After Post made the first of three presentation's to the trust's board of trustees, word began to trickle back to the Westminster Fire Department of the monumental task Post was undertaking, all by herself and on her own time.
"The next thing you know, I’m getting a call from someone on the board saying, ‘You’ve got this Lt. Post out there, she’s doing a pretty good job,'" said Doug Hall, chief of the Westminster Fire Department. "I don’t think master’s thesis require that type of research she did. I’m really wondering if Ph.D.s require that type of research."
"And for her to put forth that effort, realizing that she’s not going to gain anything from it, that’s a pretty unique human trait," Hall added. "That to me defines the true essence of a servant leader."

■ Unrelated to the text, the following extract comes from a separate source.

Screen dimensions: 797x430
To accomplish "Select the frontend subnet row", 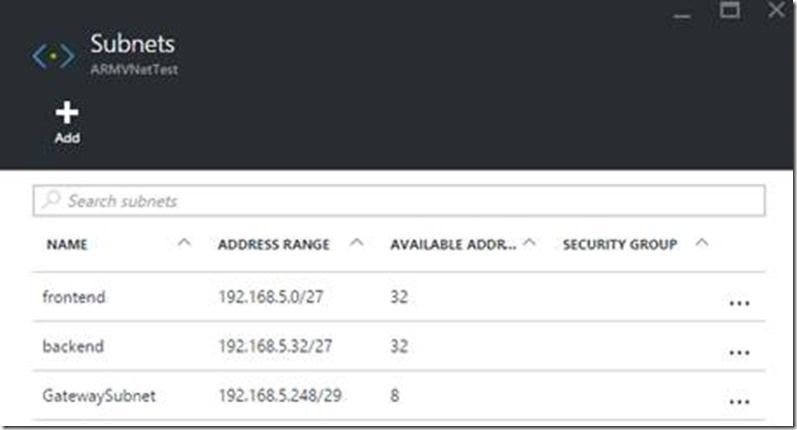I will 399,297.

Members of the board of trustees also appreciated the amount of work Post put in to the effort to enact change, according to Mike Frainier, president of the Colorado Professional Fire Fighters and chair of the Colorado Firefighter Heart and Cancer Benefits Trust's board of trustees.

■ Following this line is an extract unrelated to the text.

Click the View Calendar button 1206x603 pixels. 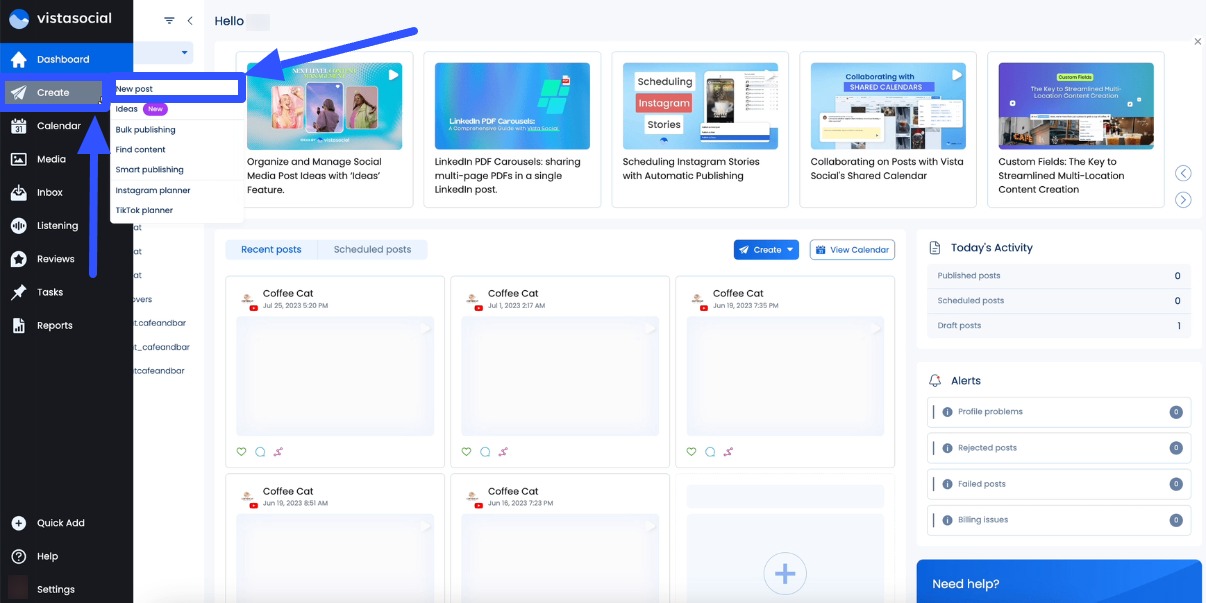(852, 249)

"Tracy was tenacious," said Frainier. "She knew that if it did get approved she wouldn’t benefit from it, and she kept fighting."
In August, Post was in her office listening to the board of trustees meeting, via a conference call due to the coronavirus pandemic, when the board voted unanimously to approve adding breast cancer to the trust's cancer coverage.

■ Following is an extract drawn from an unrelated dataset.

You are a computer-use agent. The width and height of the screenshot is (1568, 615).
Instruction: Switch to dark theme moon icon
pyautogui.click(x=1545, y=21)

"I just wept. The tears ran down my face," she recalled. "I’ve never had so much hope and gratitude and thankfulness at one moment at any time in my life. It was so wonderful."
"I’m so thankful because not a single person on the trust didn’t not want to support the women of Colorado," she said. "Not a single one said that this isn’t the right thing to do."
The provision that Post fought for went into effect on Jan. 1, 2021, making Colorado one of only around a dozen states that includes breast cancer in its presumptive cancer laws.
"To me, it’s 2021 and [female firefighters] are still a small percentage, but we’re still a percentage," said Post. "I just really hope that the laws catch up to the times and that they realize and recognize that women are members of the population and that breast cancer is not just a women’s disease, that it's a firefighters' disease."
Frainier said he hopes women see that they are not only welcome but protected in the fire service in Colorado, and it's all thanks to Post.
"In Colorado, her name will be attached to breast cancer coverage for the rest of the trust’s existence," he said. "The kind of work that she put in knowing that long-term she wasn’t going to benefit, but how tenacious she was in continuing to fight to get this coverage shows what the fire service means to her."
Less than one year after undergoing a double mastectomy and chemotherapy, Post is back on the job at what both she and Hall described as the city's busiest fire station, while still undergoing hormone suppressive therapy treatments to try to prevent her cancer from recurring.
As she reflects back on the work she did to help her fellow firefighters, Post said she is "very thankful that I’m incredibly stubborn."
"My parents brought me up to fight for what’s fair. The fact that it just wasn’t fair, I thought, ‘Well, this is just not okay,'" she said. "It was like, well, I can sit here and be a pity party for one or I can keep going and make it better for someone else, and that’s what I chose to do, to make it fair."